Don Fraser was a graduate of the University of Toronto before the war, and joined the RCAF in 1940. He served several years in England and was a pilot on the some of the first “Leigh Light”-equipped anti-submarine bombers, killing people on U-boats in the English Channel and the North Sea over a period of several years. The book is based on the author's daily diary of those years, and has an immediacy and clarity that makes it a gripping, tragic and sometimes funny tale.
I always wonder if my father–who was an instructor with the Commonwealth Air Training Programme from 1940 to 1944–will show up in books like this, and while he didn't, the experiences he lived through are clearly reflected here. He had many stories about his childhood and the friends he grew up with, and every single one of them ended the same way: “And then he went off to war, and never came back.”

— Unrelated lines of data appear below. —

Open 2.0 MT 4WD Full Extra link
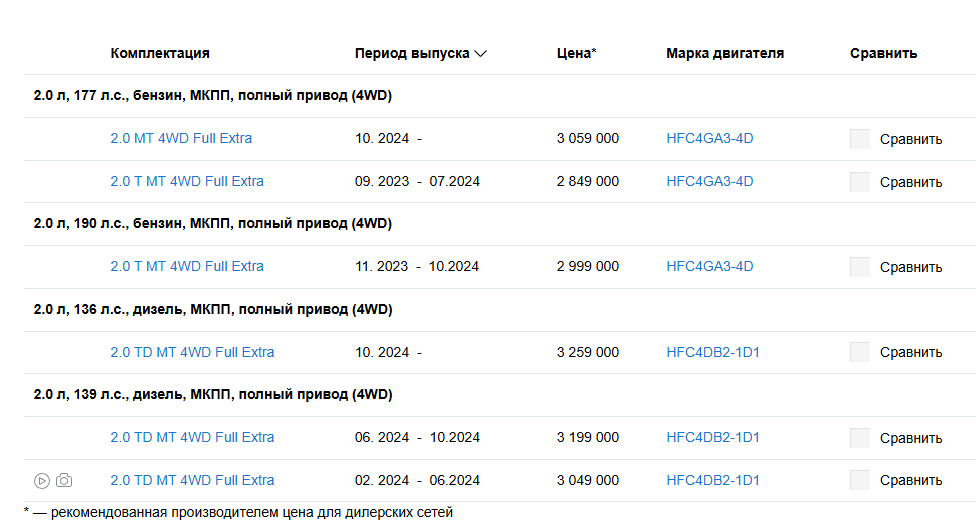976x526 pixels. [x=181, y=138]
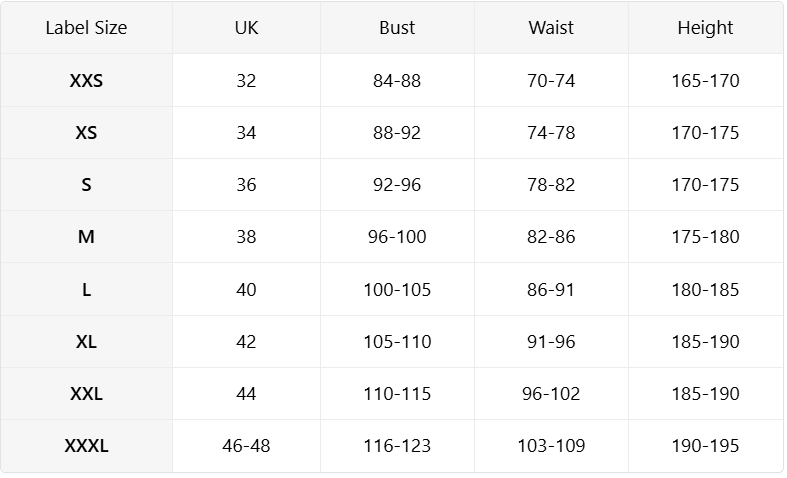Click the Height column header

click(705, 28)
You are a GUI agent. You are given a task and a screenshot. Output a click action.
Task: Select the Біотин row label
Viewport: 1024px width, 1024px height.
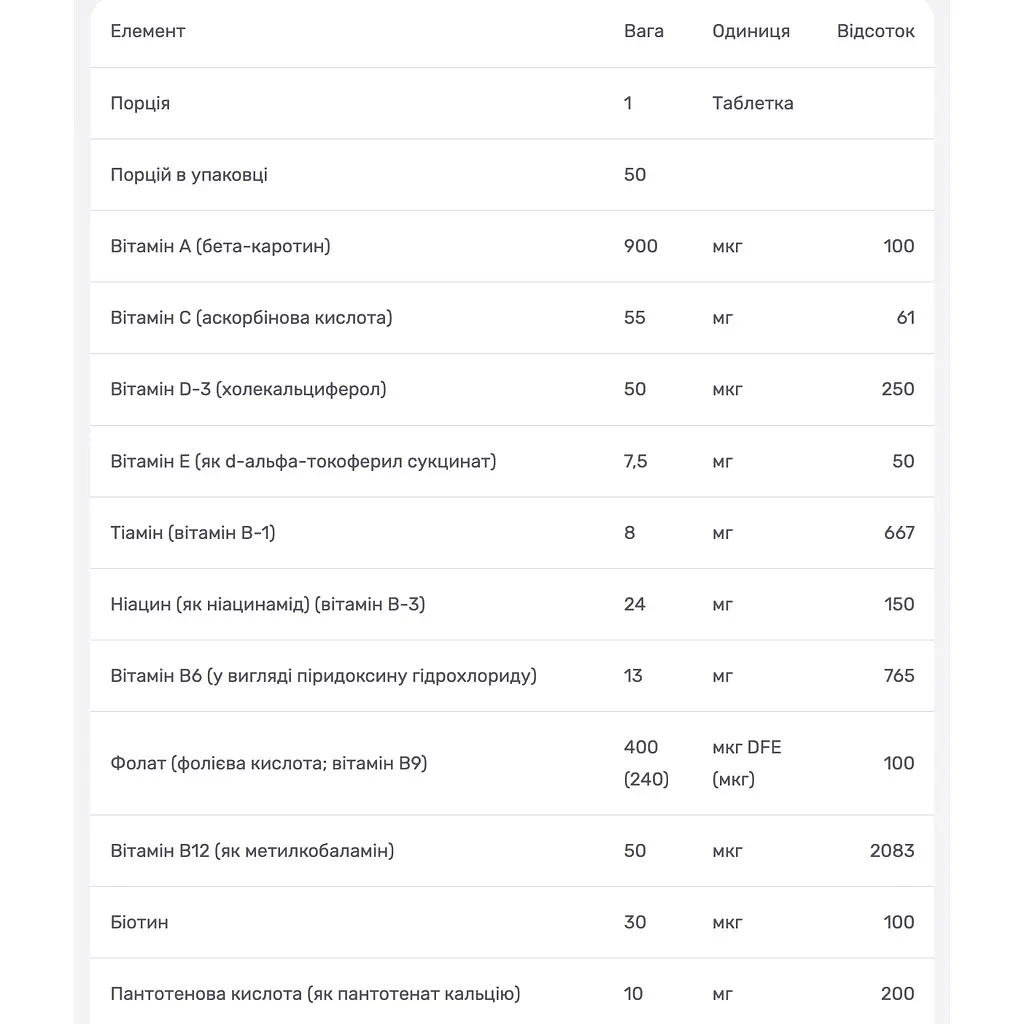coord(139,922)
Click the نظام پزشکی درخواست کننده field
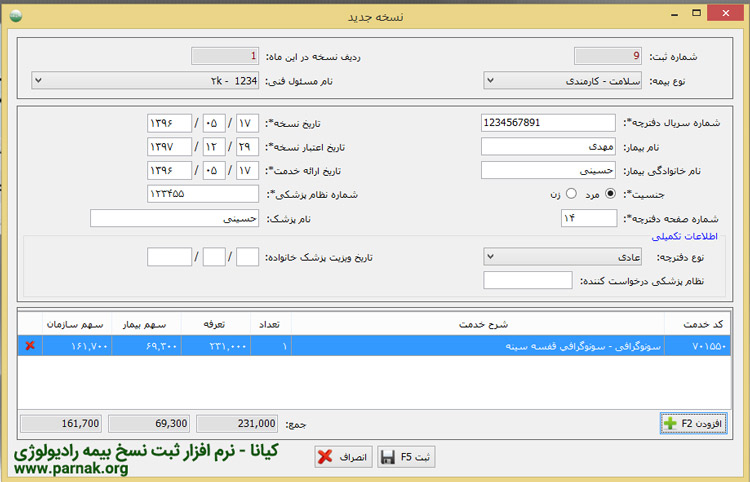This screenshot has width=750, height=482. coord(512,281)
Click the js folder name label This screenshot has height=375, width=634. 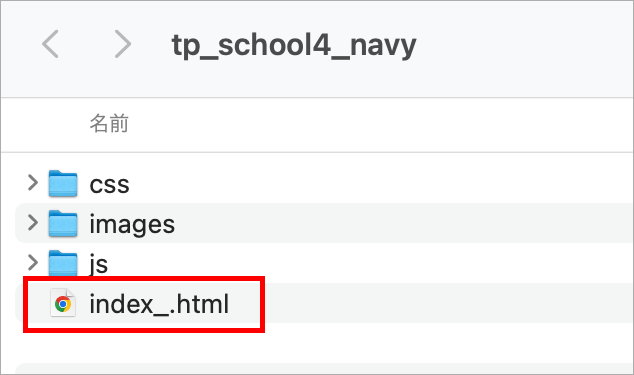tap(99, 265)
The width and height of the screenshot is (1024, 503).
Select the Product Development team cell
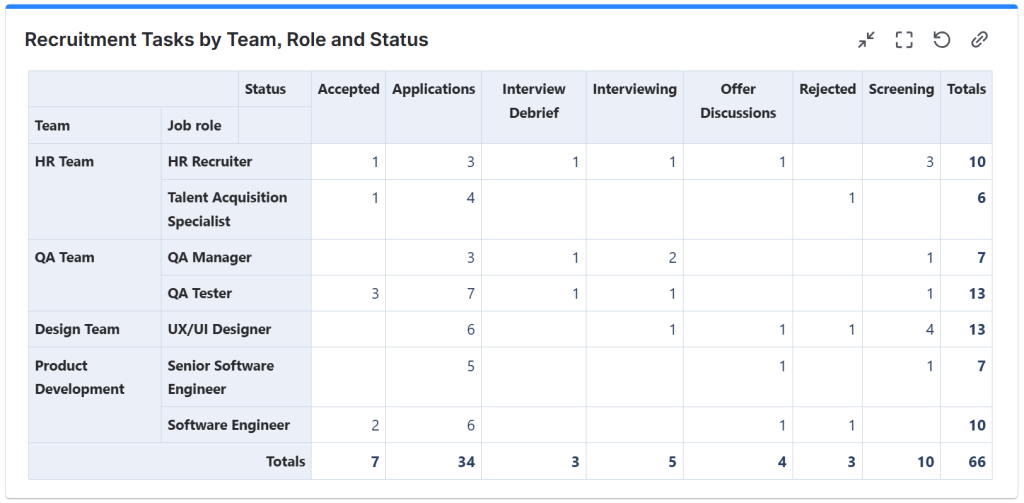click(79, 377)
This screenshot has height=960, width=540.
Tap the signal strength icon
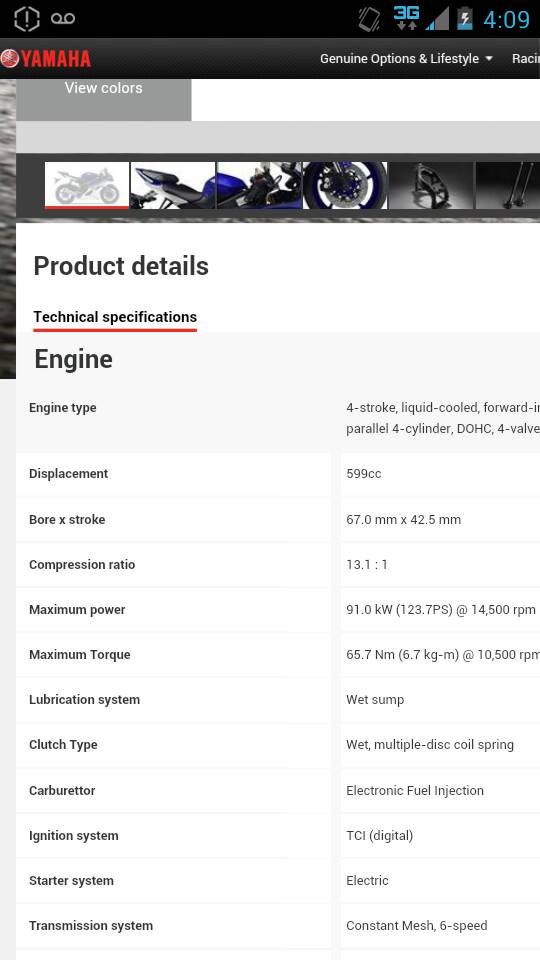point(437,18)
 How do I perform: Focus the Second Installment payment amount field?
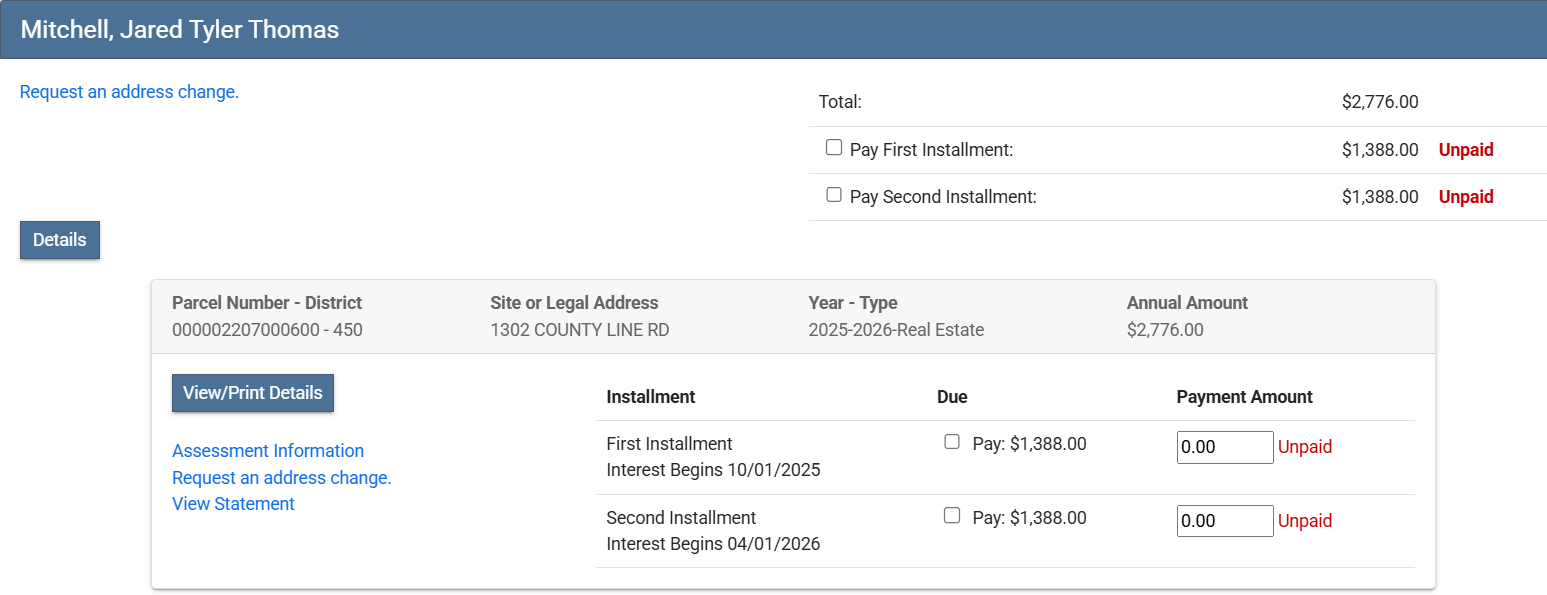pyautogui.click(x=1225, y=521)
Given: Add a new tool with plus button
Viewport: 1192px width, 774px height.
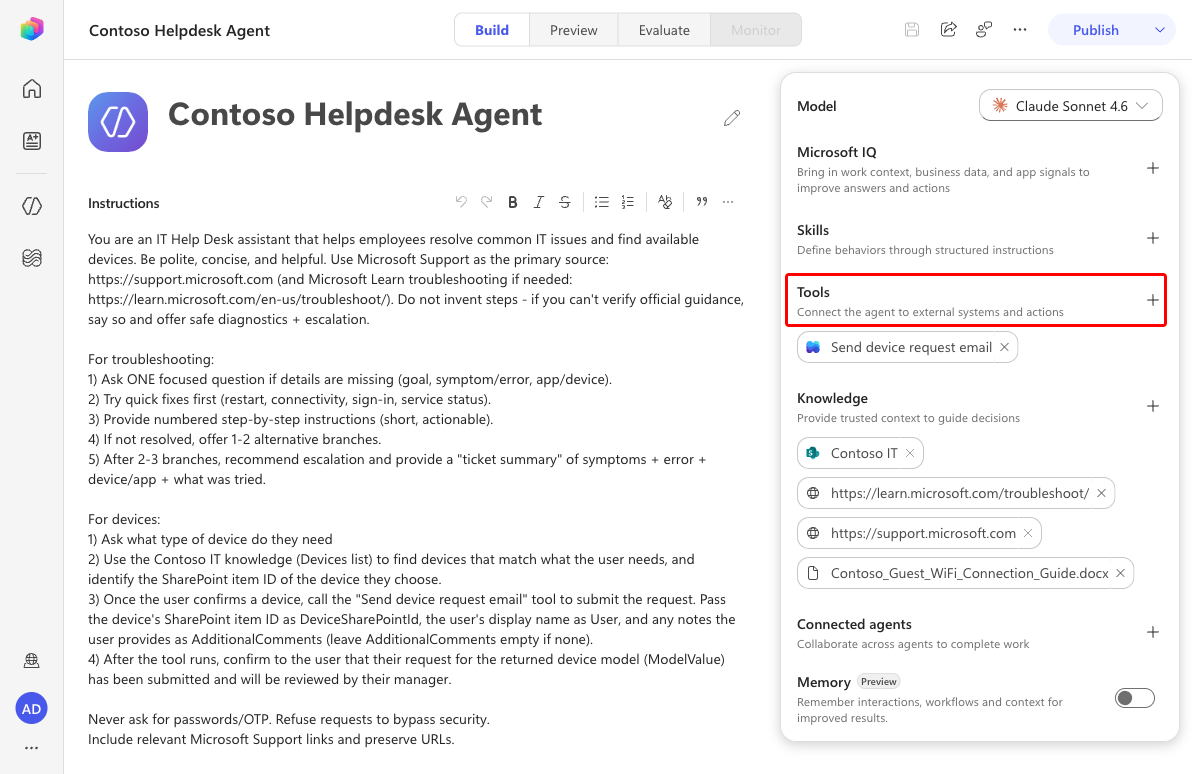Looking at the screenshot, I should 1152,300.
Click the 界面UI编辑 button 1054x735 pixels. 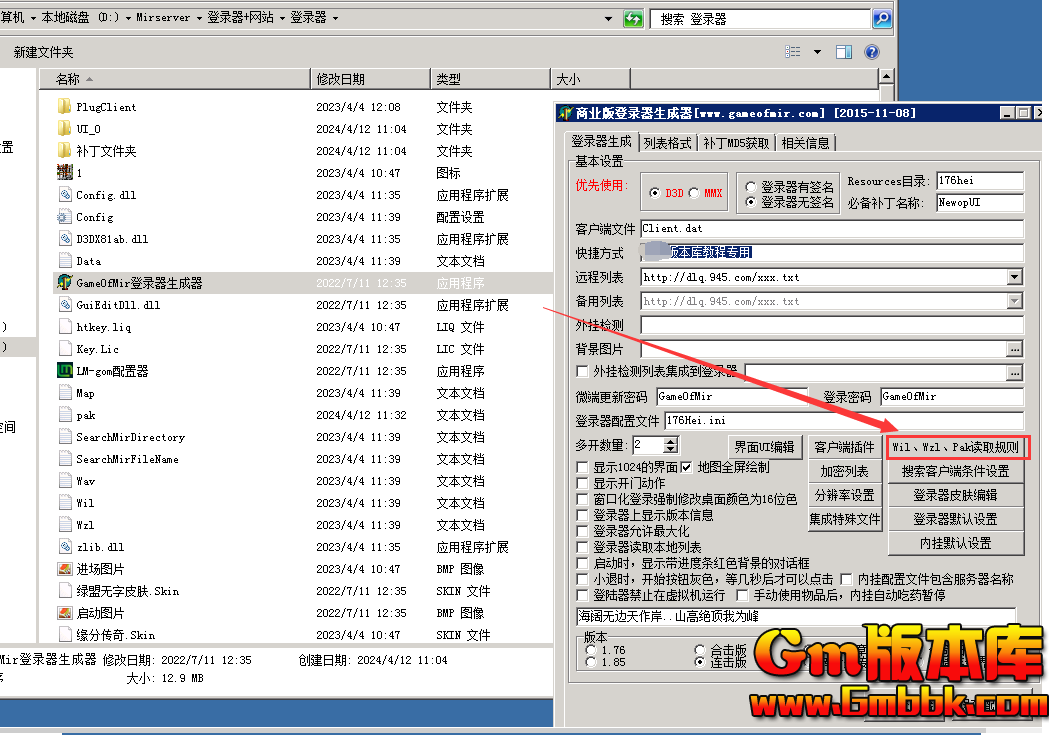point(764,447)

Fraser is a quiet, stoic voice reminding us–after a successful career as a botanist and professor of geography–of the death of a generation. His lack of emotional engagement is best summed up by his sole comment on seeing his widowed mother and younger brother for the first time in three years, “Everyone looked fine.”
A generation of young men had their lives destroyed, and every survivor was left wounded in the their soul. Books like this are an unassuming but unequivocal reminder of the utter stupidity of war–the inefficiency, the callousness, the evil–that sends so many young men not to “glorious death in battle” (as if there was such a thing) but to stupid death in training accidents and the like.